The future shape of Northern Ireland’s GCSE and A-levels is likely to be outlined in the autumn, after Education Minister John O’Dowd considers the report of a review of qualifications. His decisions will be influenced by Education Secretary Michael Gove’s announcement that GCSEs will be retained in England.
“I am quite clear that I want a suite of qualifications that are robust, fair and portable,” John O’Dowd stated after Gove’s announcement. “They must be credible in the eyes of employers and other education providers, including universities, while ensuring our learners are not disadvantaged against their peers across these islands.”
Education is a devolved matter but Northern Ireland, England and Wales have shared the same school examinations system since 1951.
The A-level has existed since that date and was supplemented by the AS and A2 in 2000. GCSEs were introduced by the Thatcher Government in 1986, as a replacement for O-levels.
Last September, Michael Gove announced that GCSEs in England would be replaced by a new qualification: the English baccalaureate.
Gove claimed that the current system needed to be changed as standards were falling and becoming less rigorous. His Lib Dem coalition partners recognised the need for reform (as did Labour) but said that his plans could lead to a two-tier system of qualifications. Teaching unions and the qualifications regulator Ofqual were critical during the consultation process and ministers decided to change course.
“My idea that we end the competition between exam boards to offer GCSEs in core academic qualifications and have just one, wholly new, exam in each subject was just one reform too many at this time,” Gove told the House of Commons.
A-levels and GCSEs will become linear again, rather than modular, as schools and universities complained that the courses were becoming too segmented.

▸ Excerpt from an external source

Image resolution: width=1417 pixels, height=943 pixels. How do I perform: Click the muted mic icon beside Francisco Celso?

Reformed GCSEs, to be taught from 2015 onwards, will be universal qualifications but would “no longer set an artificial cap on how much pupils can achieve by forcing students to choose between higher and foundation tiers.”

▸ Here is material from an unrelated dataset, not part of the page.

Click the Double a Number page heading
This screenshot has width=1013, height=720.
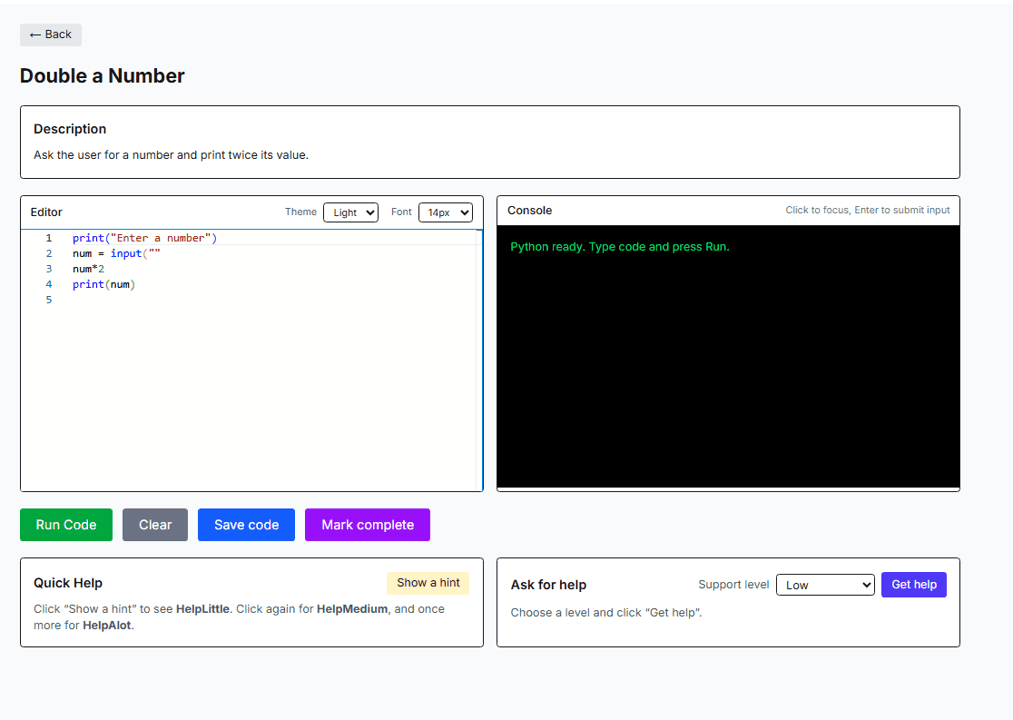pyautogui.click(x=101, y=75)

League tables (in both England and Northern Ireland) rank schools according to how many children achieve a C pass in five GCSEs, including English and maths. Gove concluded that this was a “deceptively simple measure” and two new measures were announced:
• the percentage of pupils reaching an attainment threshold in English and maths; and
• an average point score showing how pupils progress between Key Stage 2 and Key Stage 4.
John O’Dowd was disappointed that Gove had not consulted with him or Welsh Education Minister Leighton Andrews but was “not against change if it makes sense.”
He commissioned a fundamental review of GCSEs and A-levels last October, which will report in June. This is being undertaken by the Council for the Curriculum, Examinations and Assessment. The Department of Education is also running a consultation on potential short-term changes to A-levels, which started in December and concludes on 8 March.